===== Excerpted passage
From an economic and business point of view, Finland has a lot of potential within its own Arctic region as well as in the larger Arctic. The biggest industries in Northern Finland are forestry, mining, tourism, renewable and bio-energy, technology, and metal industries. Finland also takes pride as a leading expert in shipping and shipbuilding. Facilitating these commercial activities, the infrastructure above the Arctic Circle in Finland is fairly advanced with roads between cities, towns and villages as well as airports in the major cities. Northern Finland is thus well connected to the rest of Finland, Europe and Russia. The Lapland Chamber of Commerce is the northernmost chamber of commerce in the European Union. It plays an important role advocating northern businesses and international cooperation.

In 2013, the forestry industry directly employed a total of 3,200 people in Lapland. Additionally, forestry provides a supplementary source of income to numerous forest owners. In Lapland, the forest sector accounts for a much larger percentage of the overall economic activity than in the rest of Finland. Mining is also attracting investment in Northern Finland because of the infrastructure capabilities and a close link to the European market.
==========
===== Records supplied
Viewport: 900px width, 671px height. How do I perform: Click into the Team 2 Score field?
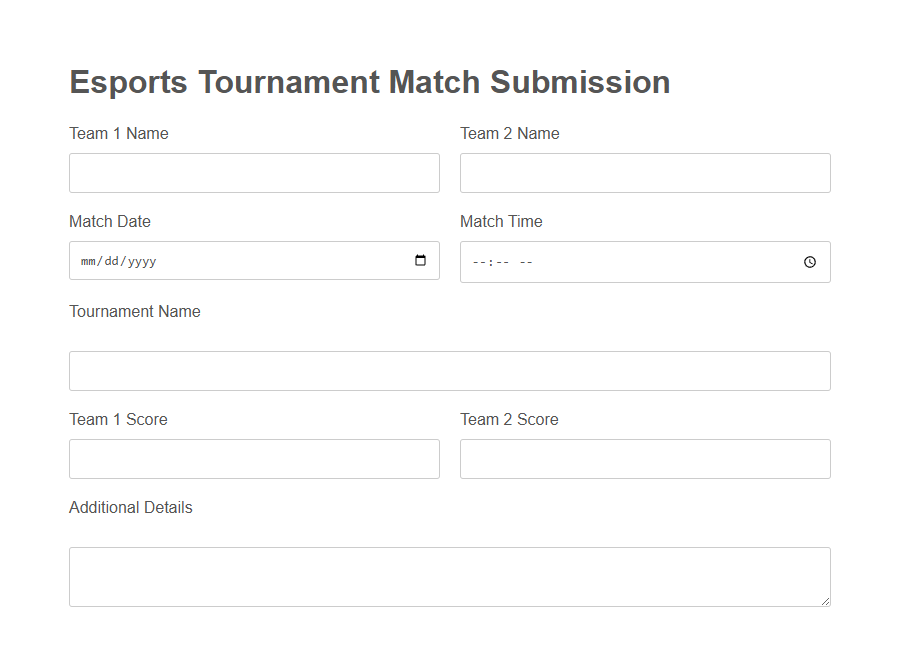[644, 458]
==========
===== Records supplied
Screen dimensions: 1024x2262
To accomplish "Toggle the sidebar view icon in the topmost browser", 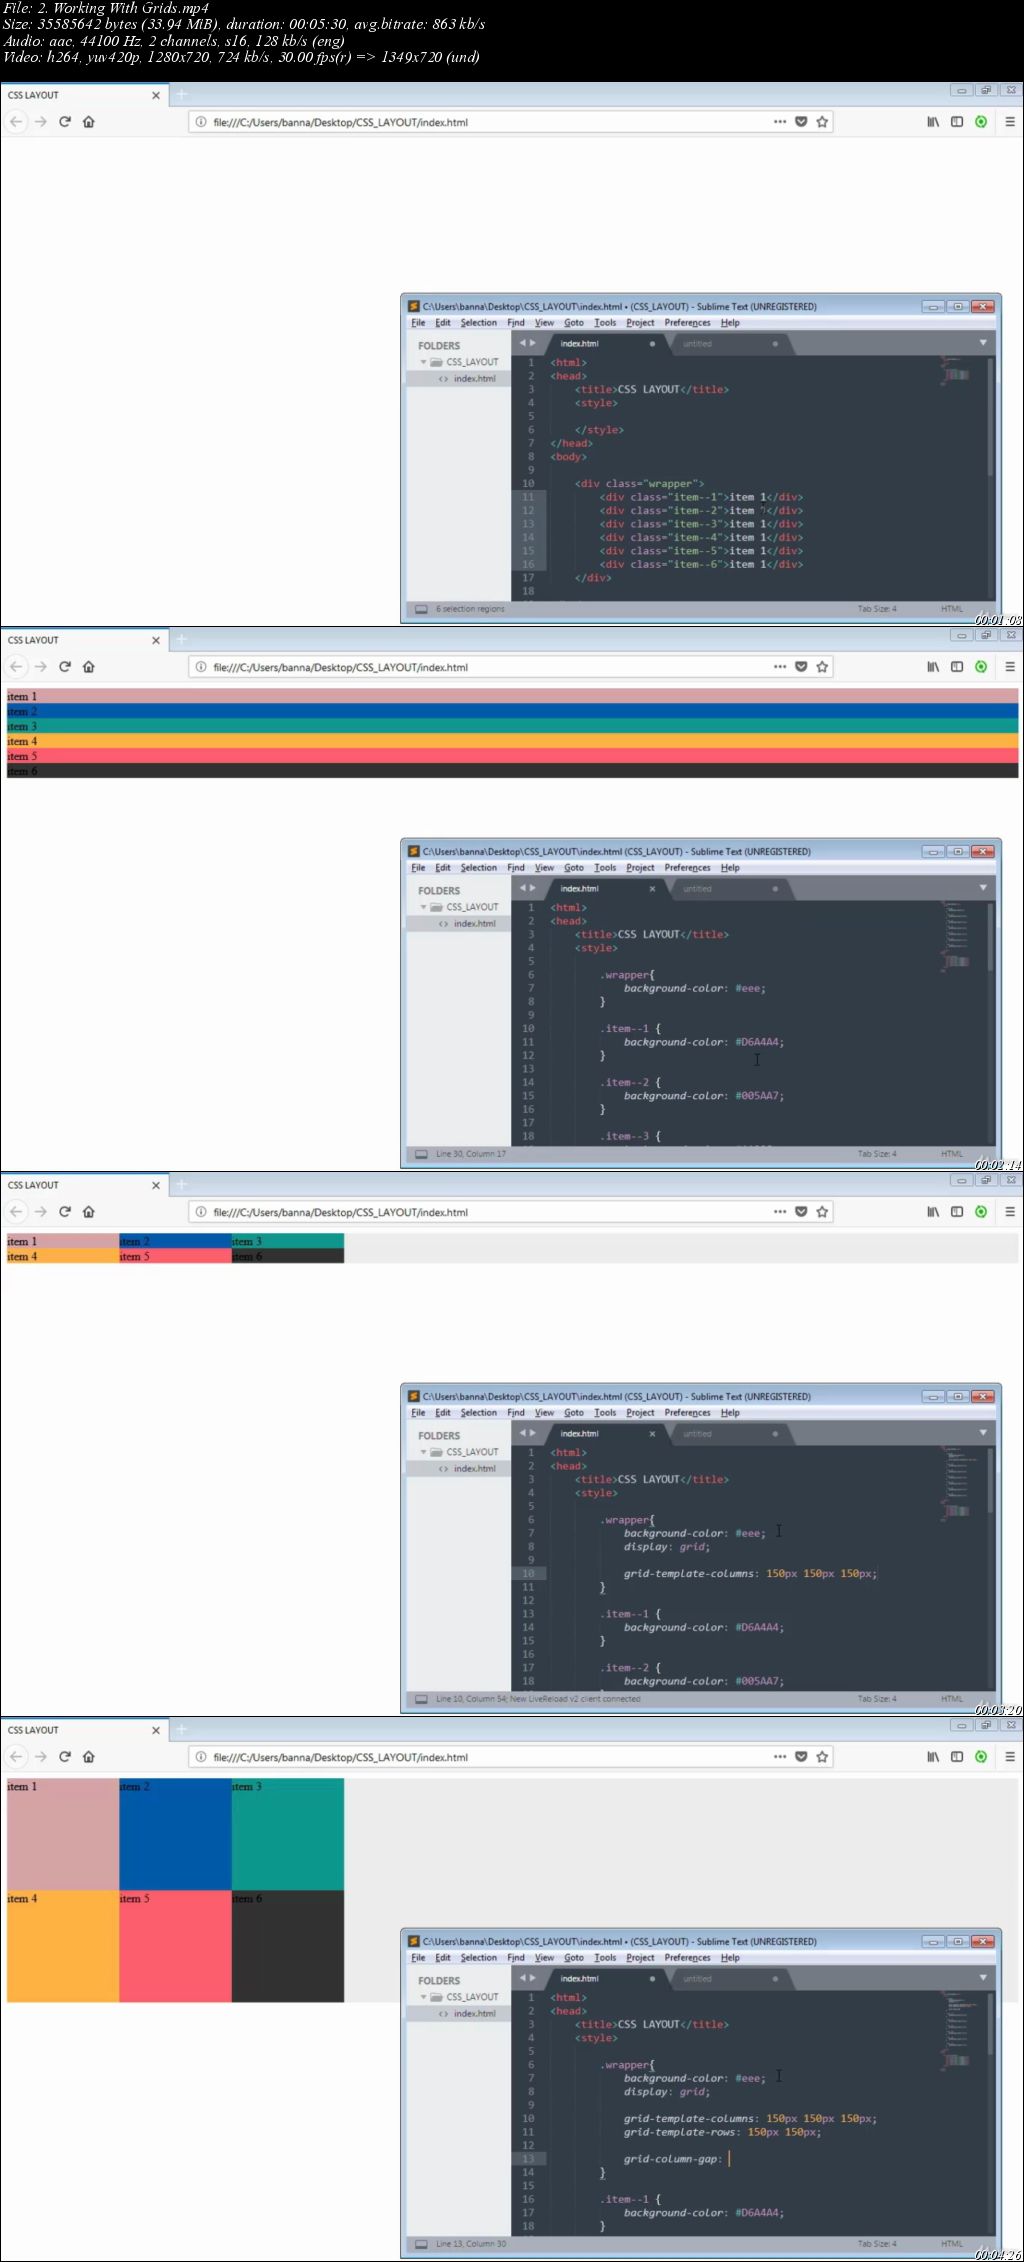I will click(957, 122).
==========
● **Written exercise**
Print the passage on Northern Finland's economy word for word, from "In 2013, the" to "the European market.".

● **Answer for this exercise**
In 2013, the forestry industry directly employed a total of 3,200 people in Lapland. Additionally, forestry provides a supplementary source of income to numerous forest owners. In Lapland, the forest sector accounts for a much larger percentage of the overall economic activity than in the rest of Finland. Mining is also attracting investment in Northern Finland because of the infrastructure capabilities and a close link to the European market.